-- What to do --
(a) From the text about the name Ayla, repeat word for word the part that begins at the words "Ayla is a common" and stops after the words "Tülin, or Aylanur.".
(b) List every meaning the text about the name Ayla gives for the name in Hebrew.
(c) According to the text about the name Ayla, what does "Ay" mean in Turkish?

-- Extract provided --

Ayla is a common feminine Turkish given name.

Turkish 

In Turkish the name Ayla is commonly said to mean "halo of light around the moon".

Ayla is usually used as synonymous with "moonlight", although it could also mean "halo" in general. "Ay" means "moon" in Turkish, so "Ayla" means the "halo around the moon." "Ayla" also means "with the moon" as a word ("ay" + "la" where "la" is used for "ile" which means "with" in Turkish). However, in the context of given names, its meaning is halo, and can be related to names Aylin (also deriving from "ay"), Tülin, or Aylanur.

Hebrew 

In Hebrew the name Ayla is commonly said to mean "terebinth tree" or "oak tree" from the words "ela/אֵלָה" and "alon/אַלּוֹן" respectively. It has also been attributed to "doe", "gazelle", or "deer" from the words "ayala/אַיָּלָה" and "ayelet/אַיֶלֶת".

-- Recorded data --
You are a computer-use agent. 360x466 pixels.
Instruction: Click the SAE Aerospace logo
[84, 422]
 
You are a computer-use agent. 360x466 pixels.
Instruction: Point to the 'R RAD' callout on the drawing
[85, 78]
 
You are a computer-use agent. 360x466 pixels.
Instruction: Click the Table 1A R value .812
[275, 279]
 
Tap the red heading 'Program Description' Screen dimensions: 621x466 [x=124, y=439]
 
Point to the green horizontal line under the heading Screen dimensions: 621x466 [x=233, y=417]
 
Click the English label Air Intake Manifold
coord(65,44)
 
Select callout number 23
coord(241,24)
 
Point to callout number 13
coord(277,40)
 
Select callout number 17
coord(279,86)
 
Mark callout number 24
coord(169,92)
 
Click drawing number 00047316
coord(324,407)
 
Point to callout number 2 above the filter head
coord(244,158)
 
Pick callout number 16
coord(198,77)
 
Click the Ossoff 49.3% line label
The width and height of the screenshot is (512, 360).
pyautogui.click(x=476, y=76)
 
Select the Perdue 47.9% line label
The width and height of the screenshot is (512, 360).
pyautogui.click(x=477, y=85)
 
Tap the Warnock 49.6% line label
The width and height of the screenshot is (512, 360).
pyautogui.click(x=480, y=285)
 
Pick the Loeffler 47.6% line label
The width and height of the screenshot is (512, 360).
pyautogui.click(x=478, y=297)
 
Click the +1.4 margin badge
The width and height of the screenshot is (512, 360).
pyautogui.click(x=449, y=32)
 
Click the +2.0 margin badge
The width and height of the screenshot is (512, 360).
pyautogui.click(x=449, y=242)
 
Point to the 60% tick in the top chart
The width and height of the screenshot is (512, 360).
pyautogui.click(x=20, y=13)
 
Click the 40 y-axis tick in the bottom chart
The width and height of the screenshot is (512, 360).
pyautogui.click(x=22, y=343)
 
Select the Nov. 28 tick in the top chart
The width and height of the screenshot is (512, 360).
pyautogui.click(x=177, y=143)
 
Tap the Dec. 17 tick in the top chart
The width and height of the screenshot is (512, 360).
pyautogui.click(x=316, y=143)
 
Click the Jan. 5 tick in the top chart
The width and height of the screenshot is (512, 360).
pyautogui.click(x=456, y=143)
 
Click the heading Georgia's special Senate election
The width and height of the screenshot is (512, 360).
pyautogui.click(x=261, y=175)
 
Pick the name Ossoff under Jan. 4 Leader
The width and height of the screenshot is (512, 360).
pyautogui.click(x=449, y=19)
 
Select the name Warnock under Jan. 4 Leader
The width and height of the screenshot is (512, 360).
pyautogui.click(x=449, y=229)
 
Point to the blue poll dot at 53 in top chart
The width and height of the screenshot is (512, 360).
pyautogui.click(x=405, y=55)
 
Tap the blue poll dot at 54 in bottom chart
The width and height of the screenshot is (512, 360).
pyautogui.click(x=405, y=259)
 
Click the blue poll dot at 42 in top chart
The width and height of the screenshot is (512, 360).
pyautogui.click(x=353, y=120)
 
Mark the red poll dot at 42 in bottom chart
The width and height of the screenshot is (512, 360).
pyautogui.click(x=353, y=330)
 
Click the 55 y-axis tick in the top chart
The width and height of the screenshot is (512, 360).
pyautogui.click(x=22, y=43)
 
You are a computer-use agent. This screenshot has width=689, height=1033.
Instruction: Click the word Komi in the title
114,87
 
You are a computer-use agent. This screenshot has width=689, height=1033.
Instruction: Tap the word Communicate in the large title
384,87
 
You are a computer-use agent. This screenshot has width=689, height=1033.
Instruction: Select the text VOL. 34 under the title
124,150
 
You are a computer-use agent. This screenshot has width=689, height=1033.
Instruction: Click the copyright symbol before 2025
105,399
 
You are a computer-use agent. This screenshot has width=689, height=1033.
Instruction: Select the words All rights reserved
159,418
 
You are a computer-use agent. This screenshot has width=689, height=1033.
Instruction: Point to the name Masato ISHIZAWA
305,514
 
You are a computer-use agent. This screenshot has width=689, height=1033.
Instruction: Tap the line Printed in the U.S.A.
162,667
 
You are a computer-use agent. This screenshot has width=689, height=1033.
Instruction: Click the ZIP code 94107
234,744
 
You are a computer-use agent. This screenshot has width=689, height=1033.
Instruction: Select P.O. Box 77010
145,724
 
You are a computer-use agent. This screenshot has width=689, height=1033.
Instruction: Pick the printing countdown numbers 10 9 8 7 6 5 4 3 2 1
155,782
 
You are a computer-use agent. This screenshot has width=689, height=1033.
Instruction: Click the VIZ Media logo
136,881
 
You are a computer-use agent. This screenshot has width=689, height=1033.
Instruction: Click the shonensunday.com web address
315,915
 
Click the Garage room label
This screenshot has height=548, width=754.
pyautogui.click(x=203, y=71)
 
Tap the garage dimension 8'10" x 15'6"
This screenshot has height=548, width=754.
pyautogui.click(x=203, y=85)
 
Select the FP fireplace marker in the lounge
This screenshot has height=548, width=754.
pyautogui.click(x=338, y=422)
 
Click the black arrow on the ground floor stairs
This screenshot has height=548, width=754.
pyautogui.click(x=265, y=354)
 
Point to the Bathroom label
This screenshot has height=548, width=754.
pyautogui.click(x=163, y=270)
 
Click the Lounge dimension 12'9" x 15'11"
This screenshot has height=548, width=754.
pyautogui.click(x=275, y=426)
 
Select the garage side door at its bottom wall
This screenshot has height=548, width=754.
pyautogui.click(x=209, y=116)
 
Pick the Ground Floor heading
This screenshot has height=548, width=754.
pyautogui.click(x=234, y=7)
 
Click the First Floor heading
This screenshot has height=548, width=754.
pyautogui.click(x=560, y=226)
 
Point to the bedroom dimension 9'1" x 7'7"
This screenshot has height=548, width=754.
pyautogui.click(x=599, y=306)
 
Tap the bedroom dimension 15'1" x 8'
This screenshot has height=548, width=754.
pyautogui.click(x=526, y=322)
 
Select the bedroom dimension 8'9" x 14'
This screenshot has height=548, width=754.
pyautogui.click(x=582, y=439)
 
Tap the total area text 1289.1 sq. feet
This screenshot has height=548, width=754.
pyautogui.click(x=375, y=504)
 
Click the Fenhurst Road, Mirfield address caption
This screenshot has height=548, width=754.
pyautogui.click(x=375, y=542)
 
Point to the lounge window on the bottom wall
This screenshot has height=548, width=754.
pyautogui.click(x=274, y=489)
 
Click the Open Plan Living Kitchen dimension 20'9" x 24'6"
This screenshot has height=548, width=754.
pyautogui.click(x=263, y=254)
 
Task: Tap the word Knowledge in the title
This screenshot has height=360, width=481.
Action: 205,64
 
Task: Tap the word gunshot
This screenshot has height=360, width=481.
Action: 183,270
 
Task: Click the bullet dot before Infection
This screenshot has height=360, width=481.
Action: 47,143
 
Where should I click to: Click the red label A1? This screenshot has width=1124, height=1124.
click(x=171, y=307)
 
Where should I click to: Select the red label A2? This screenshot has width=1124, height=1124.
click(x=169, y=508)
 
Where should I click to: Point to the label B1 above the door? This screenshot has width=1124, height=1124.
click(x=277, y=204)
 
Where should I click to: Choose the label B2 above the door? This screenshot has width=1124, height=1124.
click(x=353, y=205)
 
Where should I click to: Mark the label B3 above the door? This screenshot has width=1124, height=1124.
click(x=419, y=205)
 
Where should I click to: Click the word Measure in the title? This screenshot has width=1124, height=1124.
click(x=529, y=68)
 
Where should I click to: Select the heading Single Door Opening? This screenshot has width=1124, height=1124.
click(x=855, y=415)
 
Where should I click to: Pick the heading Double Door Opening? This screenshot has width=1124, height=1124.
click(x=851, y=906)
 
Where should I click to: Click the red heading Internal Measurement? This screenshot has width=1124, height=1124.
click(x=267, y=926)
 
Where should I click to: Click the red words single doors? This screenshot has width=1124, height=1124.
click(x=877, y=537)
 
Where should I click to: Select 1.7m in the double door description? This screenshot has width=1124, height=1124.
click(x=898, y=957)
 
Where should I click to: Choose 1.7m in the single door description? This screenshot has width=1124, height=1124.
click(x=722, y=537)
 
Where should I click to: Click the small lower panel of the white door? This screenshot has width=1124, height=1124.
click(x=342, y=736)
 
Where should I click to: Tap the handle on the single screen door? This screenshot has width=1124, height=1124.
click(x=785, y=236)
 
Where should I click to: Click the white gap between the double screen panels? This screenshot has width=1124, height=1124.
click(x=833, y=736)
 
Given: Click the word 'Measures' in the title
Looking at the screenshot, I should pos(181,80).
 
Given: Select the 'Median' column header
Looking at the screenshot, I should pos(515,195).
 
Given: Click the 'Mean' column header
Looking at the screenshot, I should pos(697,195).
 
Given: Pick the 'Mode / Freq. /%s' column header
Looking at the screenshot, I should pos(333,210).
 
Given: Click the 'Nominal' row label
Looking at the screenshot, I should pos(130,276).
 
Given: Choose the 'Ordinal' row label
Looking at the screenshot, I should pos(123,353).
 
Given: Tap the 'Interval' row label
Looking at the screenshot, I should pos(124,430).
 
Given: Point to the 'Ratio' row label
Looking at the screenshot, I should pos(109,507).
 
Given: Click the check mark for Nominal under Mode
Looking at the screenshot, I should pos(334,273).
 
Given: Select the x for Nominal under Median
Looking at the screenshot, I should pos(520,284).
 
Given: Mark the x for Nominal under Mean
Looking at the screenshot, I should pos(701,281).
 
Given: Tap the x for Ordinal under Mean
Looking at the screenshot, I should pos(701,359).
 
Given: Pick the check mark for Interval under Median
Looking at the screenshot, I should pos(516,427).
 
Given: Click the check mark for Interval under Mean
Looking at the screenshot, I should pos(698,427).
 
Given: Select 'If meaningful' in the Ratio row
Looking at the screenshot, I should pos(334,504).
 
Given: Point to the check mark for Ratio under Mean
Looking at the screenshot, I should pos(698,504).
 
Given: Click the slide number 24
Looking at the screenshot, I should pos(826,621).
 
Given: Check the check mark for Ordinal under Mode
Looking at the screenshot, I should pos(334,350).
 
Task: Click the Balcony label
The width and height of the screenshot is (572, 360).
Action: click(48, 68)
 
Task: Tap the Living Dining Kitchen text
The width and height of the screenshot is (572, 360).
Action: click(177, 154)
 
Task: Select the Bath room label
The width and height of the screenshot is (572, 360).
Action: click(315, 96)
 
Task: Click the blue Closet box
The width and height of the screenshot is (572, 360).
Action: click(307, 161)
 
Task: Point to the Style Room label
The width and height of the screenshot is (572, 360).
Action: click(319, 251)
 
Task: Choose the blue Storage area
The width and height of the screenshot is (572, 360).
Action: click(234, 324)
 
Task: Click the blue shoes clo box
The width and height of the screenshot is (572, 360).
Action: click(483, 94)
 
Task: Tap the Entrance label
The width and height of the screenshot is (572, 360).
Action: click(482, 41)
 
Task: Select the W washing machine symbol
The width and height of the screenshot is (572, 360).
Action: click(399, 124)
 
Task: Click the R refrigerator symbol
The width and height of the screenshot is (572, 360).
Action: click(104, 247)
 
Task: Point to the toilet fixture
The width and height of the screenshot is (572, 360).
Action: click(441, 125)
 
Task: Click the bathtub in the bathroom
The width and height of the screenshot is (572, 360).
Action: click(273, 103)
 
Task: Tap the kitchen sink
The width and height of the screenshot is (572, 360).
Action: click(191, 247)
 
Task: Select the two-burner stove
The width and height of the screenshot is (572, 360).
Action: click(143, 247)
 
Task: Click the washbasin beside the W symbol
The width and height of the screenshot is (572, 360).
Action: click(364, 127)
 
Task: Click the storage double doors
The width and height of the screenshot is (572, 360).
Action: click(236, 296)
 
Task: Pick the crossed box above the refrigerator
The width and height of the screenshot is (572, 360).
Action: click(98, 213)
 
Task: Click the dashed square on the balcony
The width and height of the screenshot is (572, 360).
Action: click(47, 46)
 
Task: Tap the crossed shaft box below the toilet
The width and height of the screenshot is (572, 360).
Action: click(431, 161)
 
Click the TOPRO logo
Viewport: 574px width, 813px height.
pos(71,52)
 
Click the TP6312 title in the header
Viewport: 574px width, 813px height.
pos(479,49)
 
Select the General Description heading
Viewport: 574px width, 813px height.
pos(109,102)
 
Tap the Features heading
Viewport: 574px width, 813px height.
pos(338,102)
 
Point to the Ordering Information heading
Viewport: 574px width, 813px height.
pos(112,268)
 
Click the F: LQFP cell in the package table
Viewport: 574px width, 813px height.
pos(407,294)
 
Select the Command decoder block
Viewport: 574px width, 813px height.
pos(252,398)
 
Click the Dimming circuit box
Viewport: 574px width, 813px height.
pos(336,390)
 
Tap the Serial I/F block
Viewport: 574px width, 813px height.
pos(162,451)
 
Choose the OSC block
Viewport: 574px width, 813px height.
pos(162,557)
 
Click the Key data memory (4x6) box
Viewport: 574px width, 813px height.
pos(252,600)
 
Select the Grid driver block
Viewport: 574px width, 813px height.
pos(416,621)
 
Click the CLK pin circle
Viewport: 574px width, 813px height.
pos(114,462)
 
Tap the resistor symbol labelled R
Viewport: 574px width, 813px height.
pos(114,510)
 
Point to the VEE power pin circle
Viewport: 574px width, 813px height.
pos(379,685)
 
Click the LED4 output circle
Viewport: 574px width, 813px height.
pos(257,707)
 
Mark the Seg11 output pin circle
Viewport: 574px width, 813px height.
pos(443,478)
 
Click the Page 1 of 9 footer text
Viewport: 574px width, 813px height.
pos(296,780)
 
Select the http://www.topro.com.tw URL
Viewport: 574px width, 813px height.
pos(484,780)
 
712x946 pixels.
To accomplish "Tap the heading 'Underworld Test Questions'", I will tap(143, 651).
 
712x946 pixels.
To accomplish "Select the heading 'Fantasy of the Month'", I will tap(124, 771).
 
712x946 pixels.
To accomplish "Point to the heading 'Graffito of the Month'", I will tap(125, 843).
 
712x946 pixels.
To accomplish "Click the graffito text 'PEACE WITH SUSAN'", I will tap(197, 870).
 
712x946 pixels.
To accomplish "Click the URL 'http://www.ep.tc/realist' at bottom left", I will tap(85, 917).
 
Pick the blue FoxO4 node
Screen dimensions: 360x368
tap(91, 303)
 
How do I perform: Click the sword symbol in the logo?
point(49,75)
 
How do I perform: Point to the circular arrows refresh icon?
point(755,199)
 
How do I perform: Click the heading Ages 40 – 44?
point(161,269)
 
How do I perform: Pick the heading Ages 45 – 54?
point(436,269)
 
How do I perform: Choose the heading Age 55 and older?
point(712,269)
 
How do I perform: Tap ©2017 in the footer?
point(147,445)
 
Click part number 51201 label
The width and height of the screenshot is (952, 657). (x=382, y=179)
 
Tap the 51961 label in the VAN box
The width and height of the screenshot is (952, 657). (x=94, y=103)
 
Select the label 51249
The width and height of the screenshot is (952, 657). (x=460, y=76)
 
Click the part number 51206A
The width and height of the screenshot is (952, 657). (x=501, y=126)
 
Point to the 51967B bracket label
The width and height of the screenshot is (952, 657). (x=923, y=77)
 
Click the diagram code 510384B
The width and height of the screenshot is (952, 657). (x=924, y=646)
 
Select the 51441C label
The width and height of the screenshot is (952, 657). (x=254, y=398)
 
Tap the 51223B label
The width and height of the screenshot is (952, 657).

-- The results --
(a)
Ayla is a common feminine Turkish given name.

Turkish 

In Turkish the name Ayla is commonly said to mean "halo of light around the moon".

Ayla is usually used as synonymous with "moonlight", although it could also mean "halo" in general. "Ay" means "moon" in Turkish, so "Ayla" means the "halo around the moon." "Ayla" also means "with the moon" as a word ("ay" + "la" where "la" is used for "ile" which means "with" in Turkish). However, in the context of given names, its meaning is halo, and can be related to names Aylin (also deriving from "ay"), Tülin, or Aylanur.

(b)
terebinth tree
oak tree
doe
gazelle
deer

(c) It means "moon."